> [Provided entries]:

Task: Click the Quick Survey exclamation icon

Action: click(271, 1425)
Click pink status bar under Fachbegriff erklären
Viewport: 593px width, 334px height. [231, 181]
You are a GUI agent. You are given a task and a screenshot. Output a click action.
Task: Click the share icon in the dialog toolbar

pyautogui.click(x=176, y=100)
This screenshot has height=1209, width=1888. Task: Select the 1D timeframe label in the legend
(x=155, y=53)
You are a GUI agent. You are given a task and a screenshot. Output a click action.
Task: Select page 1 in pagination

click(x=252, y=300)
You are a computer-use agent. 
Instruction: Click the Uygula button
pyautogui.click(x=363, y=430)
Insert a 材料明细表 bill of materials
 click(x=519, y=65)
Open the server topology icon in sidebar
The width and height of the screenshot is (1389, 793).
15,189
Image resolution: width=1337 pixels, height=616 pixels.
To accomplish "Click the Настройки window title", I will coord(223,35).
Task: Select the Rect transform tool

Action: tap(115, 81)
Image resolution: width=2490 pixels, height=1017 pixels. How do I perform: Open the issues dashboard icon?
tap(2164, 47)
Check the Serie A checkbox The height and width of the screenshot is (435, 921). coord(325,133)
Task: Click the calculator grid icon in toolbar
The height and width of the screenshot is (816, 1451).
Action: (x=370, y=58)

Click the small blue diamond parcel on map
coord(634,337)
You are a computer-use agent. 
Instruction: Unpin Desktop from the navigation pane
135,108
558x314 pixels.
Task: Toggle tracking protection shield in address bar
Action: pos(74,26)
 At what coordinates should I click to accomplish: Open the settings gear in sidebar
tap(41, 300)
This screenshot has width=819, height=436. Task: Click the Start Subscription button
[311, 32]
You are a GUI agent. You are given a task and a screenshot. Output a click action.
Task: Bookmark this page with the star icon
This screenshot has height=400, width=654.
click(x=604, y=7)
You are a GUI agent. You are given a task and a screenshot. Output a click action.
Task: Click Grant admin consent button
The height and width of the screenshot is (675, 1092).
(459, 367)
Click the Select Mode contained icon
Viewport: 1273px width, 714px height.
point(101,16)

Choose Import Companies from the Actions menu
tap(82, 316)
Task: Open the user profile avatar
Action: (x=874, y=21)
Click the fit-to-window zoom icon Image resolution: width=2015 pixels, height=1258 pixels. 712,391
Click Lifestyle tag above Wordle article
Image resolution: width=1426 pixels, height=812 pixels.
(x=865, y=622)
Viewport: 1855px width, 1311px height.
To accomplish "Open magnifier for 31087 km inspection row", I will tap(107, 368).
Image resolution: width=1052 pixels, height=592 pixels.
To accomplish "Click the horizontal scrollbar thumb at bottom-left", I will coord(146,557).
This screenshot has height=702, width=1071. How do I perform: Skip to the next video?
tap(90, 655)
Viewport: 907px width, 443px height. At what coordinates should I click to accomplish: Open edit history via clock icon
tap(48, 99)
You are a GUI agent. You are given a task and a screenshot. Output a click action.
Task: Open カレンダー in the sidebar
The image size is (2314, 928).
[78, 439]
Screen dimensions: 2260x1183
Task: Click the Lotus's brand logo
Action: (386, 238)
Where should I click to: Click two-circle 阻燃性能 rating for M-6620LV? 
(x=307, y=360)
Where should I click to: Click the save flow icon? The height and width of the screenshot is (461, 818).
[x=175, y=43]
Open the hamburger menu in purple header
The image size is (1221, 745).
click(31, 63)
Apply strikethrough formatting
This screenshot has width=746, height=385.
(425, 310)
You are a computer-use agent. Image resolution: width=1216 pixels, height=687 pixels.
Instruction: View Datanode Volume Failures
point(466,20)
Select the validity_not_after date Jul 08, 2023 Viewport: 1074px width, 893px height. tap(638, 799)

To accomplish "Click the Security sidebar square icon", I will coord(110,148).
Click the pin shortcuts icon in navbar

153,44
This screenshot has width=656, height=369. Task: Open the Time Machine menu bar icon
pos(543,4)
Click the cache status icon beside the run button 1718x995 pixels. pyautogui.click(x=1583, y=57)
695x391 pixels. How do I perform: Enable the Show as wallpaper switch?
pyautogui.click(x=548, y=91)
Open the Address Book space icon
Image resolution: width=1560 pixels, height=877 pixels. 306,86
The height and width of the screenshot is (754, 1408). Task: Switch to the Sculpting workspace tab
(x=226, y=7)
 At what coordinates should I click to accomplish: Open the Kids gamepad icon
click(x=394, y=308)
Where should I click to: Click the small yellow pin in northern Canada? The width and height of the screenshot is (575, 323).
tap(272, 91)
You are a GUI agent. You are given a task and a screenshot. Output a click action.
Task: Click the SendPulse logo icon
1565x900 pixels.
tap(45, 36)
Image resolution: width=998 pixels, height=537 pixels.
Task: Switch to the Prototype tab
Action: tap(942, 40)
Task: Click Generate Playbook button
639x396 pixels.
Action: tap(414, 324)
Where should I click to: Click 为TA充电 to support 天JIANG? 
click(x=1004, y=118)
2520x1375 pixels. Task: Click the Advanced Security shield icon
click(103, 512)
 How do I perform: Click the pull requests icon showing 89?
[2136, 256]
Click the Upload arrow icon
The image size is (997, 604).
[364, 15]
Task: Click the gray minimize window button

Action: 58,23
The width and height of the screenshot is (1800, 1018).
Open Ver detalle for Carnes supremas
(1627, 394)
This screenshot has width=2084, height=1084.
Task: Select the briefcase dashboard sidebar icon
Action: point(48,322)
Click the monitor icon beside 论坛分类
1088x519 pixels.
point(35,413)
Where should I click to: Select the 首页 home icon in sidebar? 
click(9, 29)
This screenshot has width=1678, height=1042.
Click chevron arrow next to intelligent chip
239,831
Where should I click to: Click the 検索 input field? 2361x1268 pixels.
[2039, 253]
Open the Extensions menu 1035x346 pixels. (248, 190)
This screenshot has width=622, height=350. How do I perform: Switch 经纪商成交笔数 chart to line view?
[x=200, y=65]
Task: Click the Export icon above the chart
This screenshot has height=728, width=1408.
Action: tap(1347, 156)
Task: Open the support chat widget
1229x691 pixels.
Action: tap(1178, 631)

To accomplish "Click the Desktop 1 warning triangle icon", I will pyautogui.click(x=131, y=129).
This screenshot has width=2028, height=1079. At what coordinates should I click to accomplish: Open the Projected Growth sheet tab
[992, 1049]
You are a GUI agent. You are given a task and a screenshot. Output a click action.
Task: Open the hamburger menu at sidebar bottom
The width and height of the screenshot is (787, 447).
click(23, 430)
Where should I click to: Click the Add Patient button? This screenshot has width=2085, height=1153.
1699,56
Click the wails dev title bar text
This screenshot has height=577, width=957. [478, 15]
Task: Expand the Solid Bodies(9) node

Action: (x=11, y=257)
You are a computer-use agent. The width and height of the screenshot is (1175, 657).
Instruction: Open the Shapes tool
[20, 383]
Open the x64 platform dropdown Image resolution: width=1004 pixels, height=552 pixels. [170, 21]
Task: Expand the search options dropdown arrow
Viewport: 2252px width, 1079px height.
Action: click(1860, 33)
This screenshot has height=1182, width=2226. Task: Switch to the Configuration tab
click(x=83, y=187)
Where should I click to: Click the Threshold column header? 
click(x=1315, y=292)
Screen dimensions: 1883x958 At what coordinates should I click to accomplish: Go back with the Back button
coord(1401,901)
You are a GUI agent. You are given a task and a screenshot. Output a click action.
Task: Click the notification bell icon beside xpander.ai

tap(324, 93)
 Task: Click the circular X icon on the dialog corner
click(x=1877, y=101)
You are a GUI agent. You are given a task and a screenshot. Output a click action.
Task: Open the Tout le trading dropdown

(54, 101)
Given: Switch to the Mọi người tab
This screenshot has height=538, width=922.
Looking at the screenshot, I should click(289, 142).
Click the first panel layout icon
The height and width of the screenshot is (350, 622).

> [The problem]: Transcribe the line that contains "Where should I click to: Click the Threshold" exactly, then each line after it through the end of the material. Nothing else belongs in the output.

> [Solution to the problem]:
Where should I click to: Click the Threshold column header? 
click(x=1315, y=292)
Screen dimensions: 1883x958 At what coordinates should I click to accomplish: Go back with the Back button
coord(1401,901)
You are a GUI agent. You are given a task and a screenshot. Output a click action.
Task: Click the notification bell icon beside xpander.ai

tap(324, 93)
 Task: Click the circular X icon on the dialog corner
click(x=1877, y=101)
You are a GUI agent. You are given a task and a screenshot. Output a click action.
Task: Open the Tout le trading dropdown

(54, 101)
Given: Switch to the Mọi người tab
This screenshot has height=538, width=922.
Looking at the screenshot, I should click(289, 142).
Click the first panel layout icon
The height and width of the screenshot is (350, 622).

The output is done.